→ **What to produce**
State how many lines of the listing below contain the string "dimensions". Give only the number.

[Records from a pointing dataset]
>>

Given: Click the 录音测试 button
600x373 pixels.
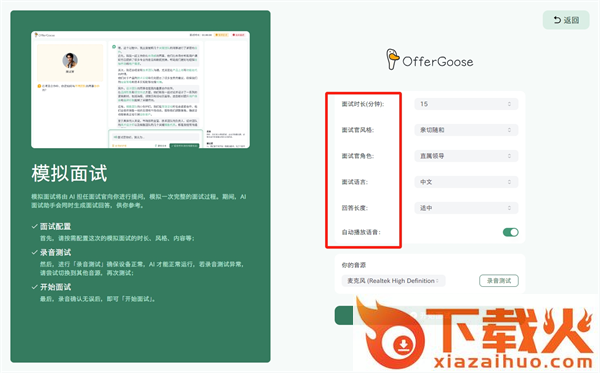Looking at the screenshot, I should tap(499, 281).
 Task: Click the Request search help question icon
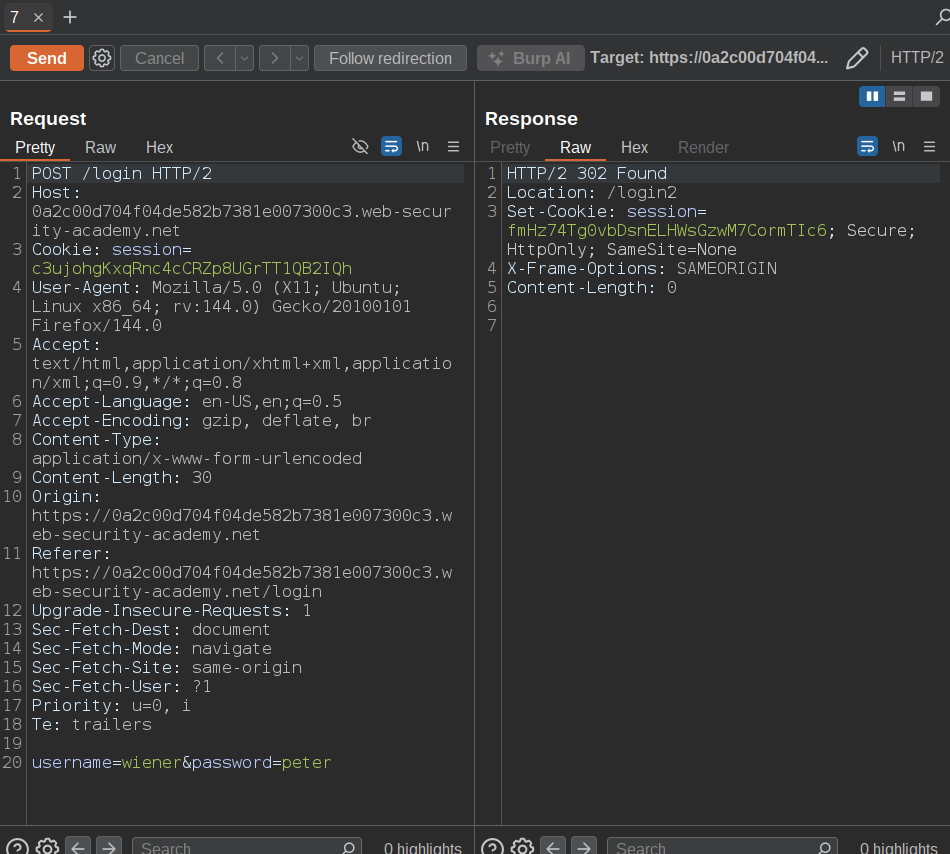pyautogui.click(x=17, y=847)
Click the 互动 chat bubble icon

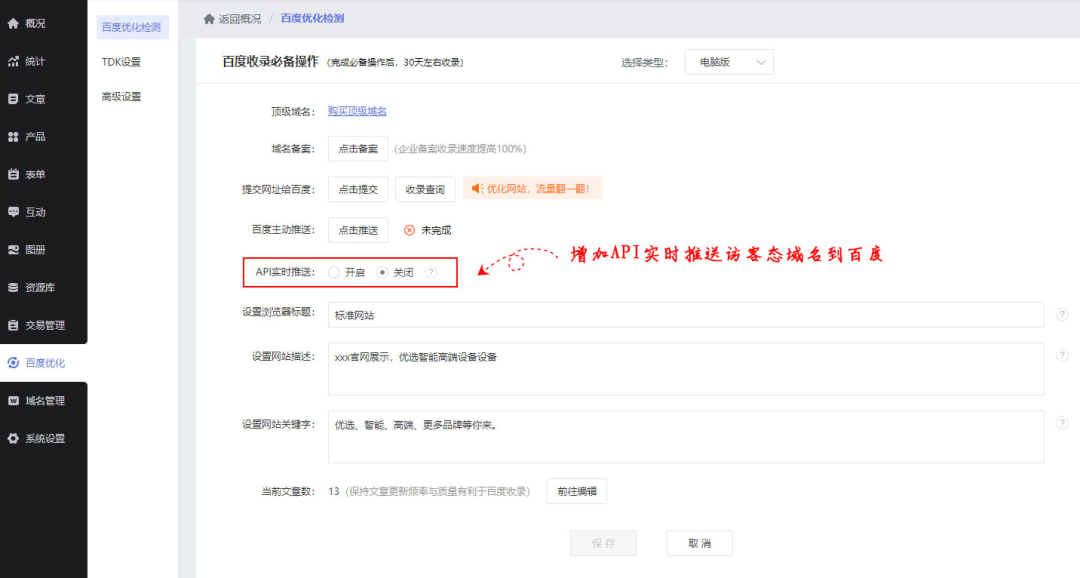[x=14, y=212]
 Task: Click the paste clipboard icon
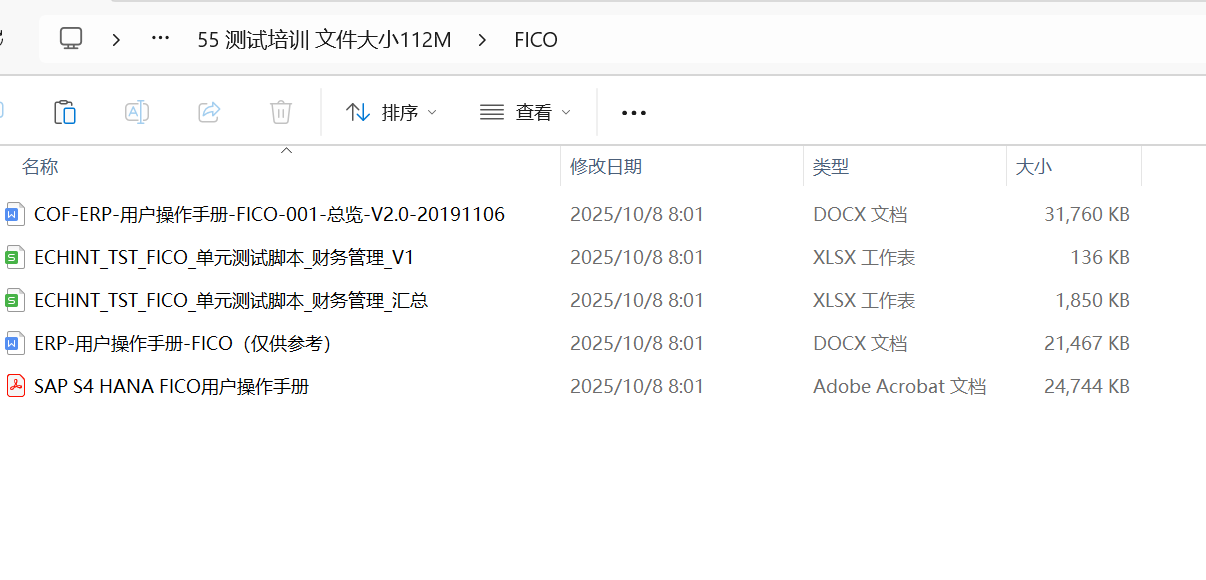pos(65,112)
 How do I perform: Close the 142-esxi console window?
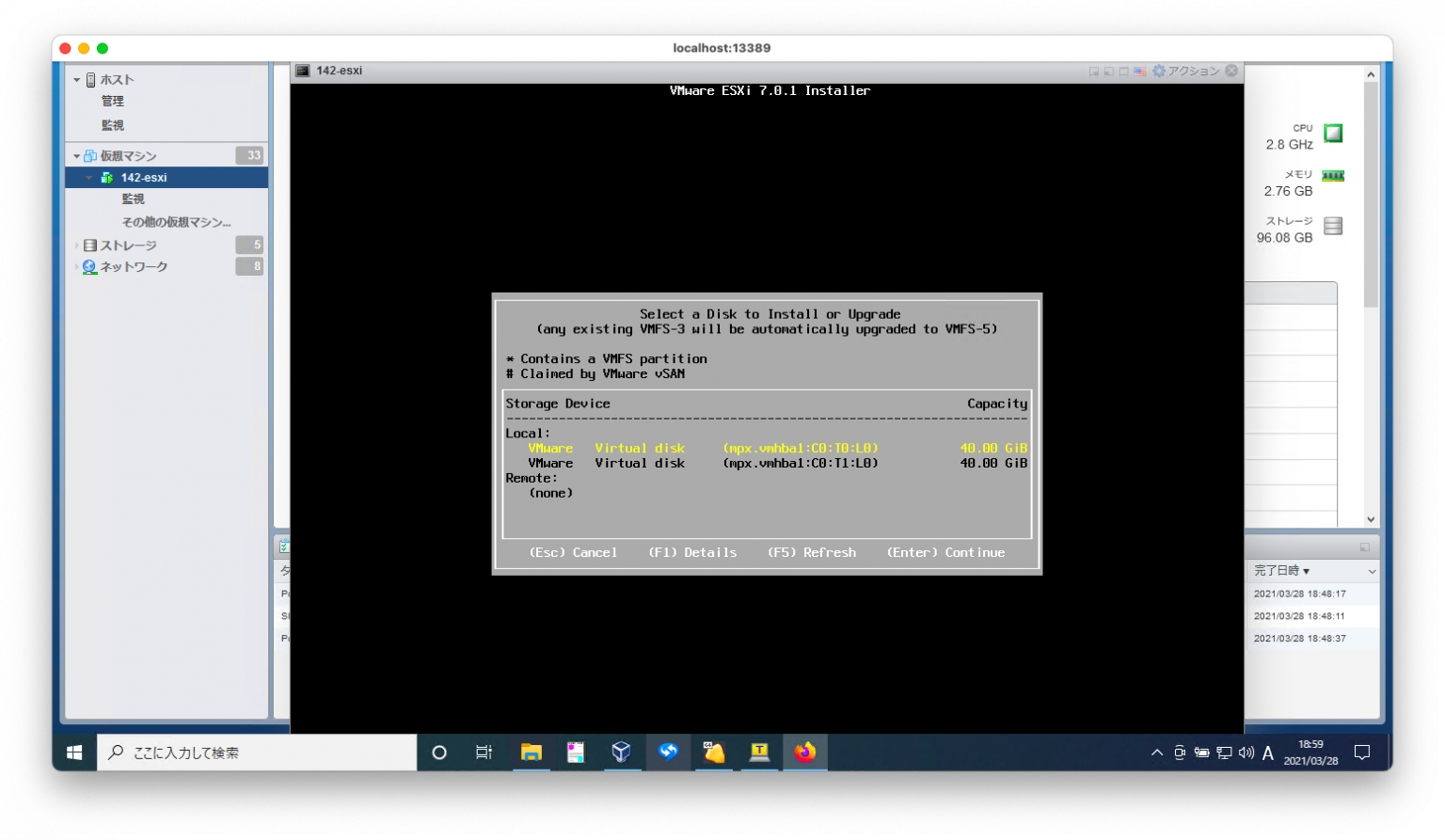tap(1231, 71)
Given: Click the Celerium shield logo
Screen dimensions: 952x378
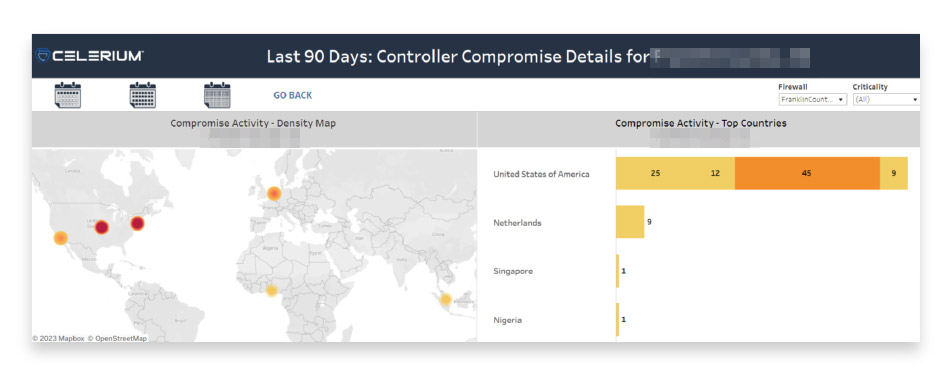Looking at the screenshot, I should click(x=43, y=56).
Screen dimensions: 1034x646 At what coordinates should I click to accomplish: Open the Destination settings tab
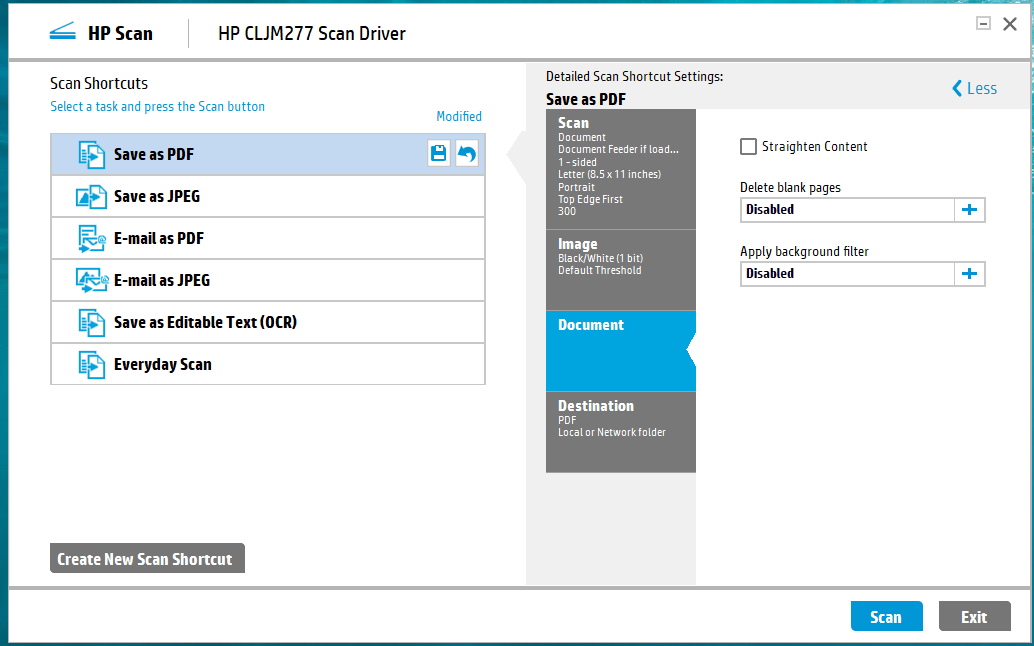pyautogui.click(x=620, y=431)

<<

→ **Solution to this task**
2